La société touareg se divise en plusieurs groupes définis selon le statut social et les catégories raciales : les guerriers nobles (imajeghen), les érudits religieux (ineslemen), les tributaires ou vassaux (imghad), les artisans (inadan) et les anciens esclaves (iklan) (Lecocq et Klute, 2019[76]). Tous, sauf les artisans et les anciens esclaves, sont perçus comme racialement blancs. Les tribus nobles, telles que les Ifogha, entretiennent des relations conflictuelles avec les tribus vassales, d’autres tribus nobles d’autres régions et les anciens esclaves, aussi appelés localement bellah. Ces relations conflictuelles s’exacerbent durant la rébellion des années 90 au Mali, au cours de laquelle les anciens esclaves prennent les armes contre leurs anciens maîtres (Lecocq, 2005[77]). Le Front populaire de libération de l’Azawad (FPLA) et l’Armée révolutionnaire de libération de l’Azawad (ARLA) représentent alors les strates sociales inférieures, tandis que le Mouvement populaire de libération de l’Azawad (MPLA) représente les nobles. Des divisions semblables marquent la rébellion touareg de 2012 : le MNLA, Ansar Dine et le HCUA représentent les nobles ifogha, tandis que le Groupe d’autodéfense touareg Imghad et alliés (GATIA) du Général El Hadj ag Gamou représente les vassaux (encadré 2.6). Parmi les autres clivages, il y a les écarts de richesse entre ceux enrichis grâce aux différents trafics et ceux dont les moyens de subsistance se sont vus détruits par la multiplication des sécheresses et l’effondrement de l’industrie touristique. Enfin, de vifs différends opposent les chefs alliés au gouvernement depuis la rébellion de 1963 afin de préserver leurs privilèges et les jeunes chômeurs revenus d’Algérie et de Libye dans les années 90 (Lecocq, 2004[78] ; OCDE/CSAO, 2020[67]).

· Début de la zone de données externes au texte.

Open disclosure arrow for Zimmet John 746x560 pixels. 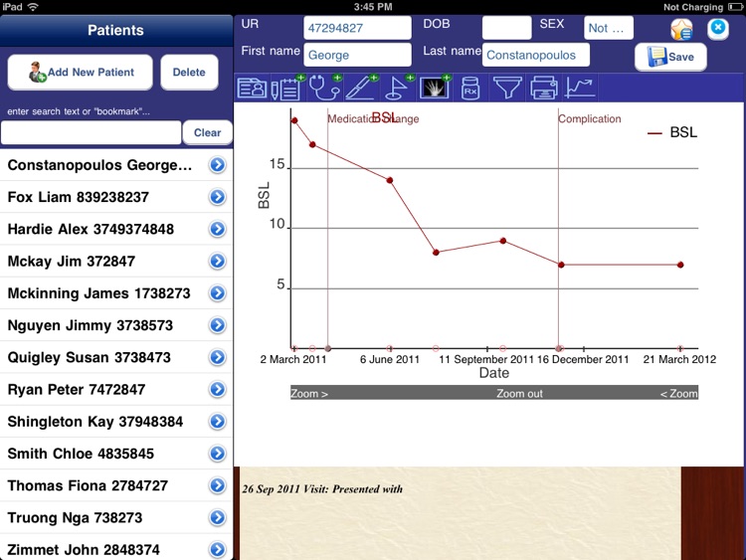click(217, 549)
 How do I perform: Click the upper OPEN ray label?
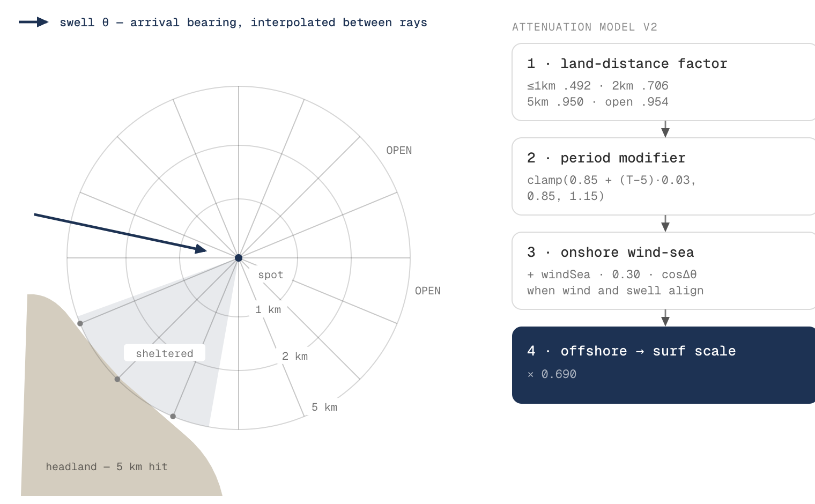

Outre les facteurs structurels, des motifs plus prosaïques peuvent aussi expliquer la fragmentation, tels que l’insatisfaction à l’égard des dirigeants, les problèmes de gestion, ou encore la perception de formes d’incompétence ou de corruption (Asal, Brown et Dalton, 2012[39]). Les lettres échangées entre les dirigeants radicaux et leurs subordonnés, ainsi que les documents trouvés lors des opérations menées contre eux, donnent un aperçu inédit de ces luttes internes (Associated Press, 2013[56]). La création d’Ansar Dine en décembre 2011 en offre un exemple intéressant en Afrique subsaharienne. La scission intervient en effet sur fond de luttes de pouvoir au sein de la rébellion touareg. Les dirigeants du MNLA nouvellement créé refusent ainsi de nommer Iyad ag Ghali aux fonctions de nouveau secrétaire général du mouvement sécessionniste, car ils craignent qu’il soit trop proche de l’Algérie et trop extrémiste dans ses principes islamistes (Bencherif et Campana, 2017[82]). En réaction, ag Ghali offre alors ses services à AQMI, qui l’encourage finalement à créer son propre mouvement, Ansar Dine.

Cette section s’inspire des travaux de Walther et Pedersen (2020[83]), avec l’autorisation des auteurs.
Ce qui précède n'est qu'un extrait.